California health insurance rates to go up May 1

April 6, 2012 12:00:00 AM PDT
Health insurance rates are going up for millions of Californians on May 1. For some, it's the third increase in two years and it's forcing some people to make difficult choices. ABC30 takes a look at what is driving rates higher and what the state is trying to do to stop it.

"Oh, they've been dramatic over the last several years," said Tama Greenberg.

Greenberg is a San Francisco resident who is frustrated over yet another rate increase on her health insurance policy. This time, the Anthem Blue Cross customer's premium jumps almost 20 percent on May 1st, bringing her monthly payment to $635.

A million other Californians and small business owners who buy their own insurance through HealthNet, United Healthcare, and Anthem Blue Cross are also affected. For many this is the third hike in two years.

"It's sure getting to be almost a huge percentage of my income just for the health insurance alone," said Greenberg.

The California Association of Health Plans says with 85 percent of premiums going directly to medical care, "New drugs and medical technology, increasing rates of chronic disease and underpayment from government programs like Medi-Cal are some of the biggest cost drivers."

The California Insurance Commissioner already has the power to reject rate hikes for car and homeowners insurance, but not for health plans.

"We're seeing each carrier raise rates year after year generally higher than the increase in medical costs and utilization and the public is fed up," said California's Deputy Insurance Commissioner Janice Rocco.

The Legislature is trying once again to pass a bill to give the Insurance Commissioner more power over health insurance rate hikes, but just in case that fails, Consumer Watchdog is circulating an initiative to let voters decide on the November ballot.

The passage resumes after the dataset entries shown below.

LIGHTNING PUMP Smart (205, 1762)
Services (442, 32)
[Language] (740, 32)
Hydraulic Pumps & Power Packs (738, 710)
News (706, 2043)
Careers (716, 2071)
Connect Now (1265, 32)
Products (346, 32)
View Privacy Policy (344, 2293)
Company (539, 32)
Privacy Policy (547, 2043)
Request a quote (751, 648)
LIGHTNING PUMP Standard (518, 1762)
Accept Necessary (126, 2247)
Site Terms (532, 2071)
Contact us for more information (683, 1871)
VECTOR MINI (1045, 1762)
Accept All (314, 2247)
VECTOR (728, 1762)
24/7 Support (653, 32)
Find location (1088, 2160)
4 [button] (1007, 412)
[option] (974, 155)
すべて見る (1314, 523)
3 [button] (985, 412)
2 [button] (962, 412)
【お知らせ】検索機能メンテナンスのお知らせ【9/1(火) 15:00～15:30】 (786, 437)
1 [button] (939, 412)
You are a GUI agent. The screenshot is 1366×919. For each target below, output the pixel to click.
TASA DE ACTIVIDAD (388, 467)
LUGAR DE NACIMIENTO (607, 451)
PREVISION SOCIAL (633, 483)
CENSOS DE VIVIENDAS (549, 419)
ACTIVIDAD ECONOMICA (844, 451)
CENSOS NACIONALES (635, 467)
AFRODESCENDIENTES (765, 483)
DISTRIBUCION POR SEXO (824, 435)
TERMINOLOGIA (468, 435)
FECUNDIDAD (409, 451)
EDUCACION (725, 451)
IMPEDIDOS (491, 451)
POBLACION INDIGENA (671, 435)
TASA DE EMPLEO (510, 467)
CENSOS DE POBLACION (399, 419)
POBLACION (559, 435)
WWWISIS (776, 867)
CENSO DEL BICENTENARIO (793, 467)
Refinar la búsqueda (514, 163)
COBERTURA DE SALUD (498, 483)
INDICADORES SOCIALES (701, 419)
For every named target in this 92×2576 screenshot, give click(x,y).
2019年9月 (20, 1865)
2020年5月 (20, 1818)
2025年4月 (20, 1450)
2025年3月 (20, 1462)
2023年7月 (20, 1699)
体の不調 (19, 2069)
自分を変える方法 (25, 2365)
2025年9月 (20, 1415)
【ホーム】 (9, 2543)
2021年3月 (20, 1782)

But opponents of both proposals say it's not a good idea to give such power to one politician and they fear insurers will just cut benefits to keep profits high.

While some Californians are thinking of dropping their health insurance with this rate increase, Greenberg questions whether it's even worth having this coverage.

"I get afraid that if I use it too much, they will increase my rate even more or drop me, which is probably the biggest fear that most self-employed people have," said Greenberg.